━━━━━ PASSAGE CHOISI ━━━━━

Publié le 7 avril 2023 à 16:23

C’était un dimanche, le 8 avril 1973. Picasso avait 91 ans quand il s’est éteint dans sa maison à Mougins dans le sud de la France.

L’auteur du célèbre tableau « Guernica » dénonçant les atrocités commises par le fascisme lors de la guerre d’Espagne reste un des peintres majeurs du XXe siècle. Militant du mouvement de la paix, artiste politiquement engagé, il devient membre du Parti communiste français. Dans un article publié dans l’Humanité en octobre 1944, intitulé « Pourquoi j’ai adhéré au Parti communiste », il y explique qu’il ne lui suffit plus de lutter avec ses peintures « révolutionnaires » mais de « tout [lui]-même, en adhérant à l’idéal communiste de progrès et de bonheur de l’homme ». Nous reviendrons sur la vie et l’œuvre de ce monument de l’art et de l’histoire contemporaine. Henri Diacono, ancien reporter à l’Agence France-Presse et ami de Picasso, l’a vu vivre dans son mas « Notre-Dame-de-Vie » dans les Alpes-Maritimes, tout au long de l’hiver de ses 90 ans. Voici son témoignage diffusé le 9 avril 1973, le lendemain de la mort du peintre.

━━━━━

**CONSIGNE**
Rédigez la suite du passage ci-dessus sur la mort de Picasso, en commençant juste après sa dernière phrase.

━━━━━ EXTRAIT DE DONNÉES ━━━━━

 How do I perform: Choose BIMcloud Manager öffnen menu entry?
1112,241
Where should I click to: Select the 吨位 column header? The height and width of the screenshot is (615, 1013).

━━━━━

**RÉSULTAT**
Dans sa retraite volontaire, entouré des siens, de quelques amis, de ses pinceaux et de ses crayons, il s’était préservé du rythme agressif de cette fin de siècle. (...) « Le vieil Espagnol » se levait tard, dormait peu la nuit, travaillait beaucoup - peu de temps avant sa mort il peignait encore - quittait rarement sa demeure et appréciait « qu’on vienne le voir ». Chaque visite (...) le comblait d’aise mais il ne les acceptait que si lui-même « était prêt à recevoir ». « À quoi bon accueillir ceux que j’aime si j’ai trop de travail ou si je suis de mauvais poil, disait-il. Je préfère ne pas les rencontrer dans ce cas et leur ouvrir plutôt ma porte si je suis gai, en bonne santé et disponible. » (...)

« Mange pour moi »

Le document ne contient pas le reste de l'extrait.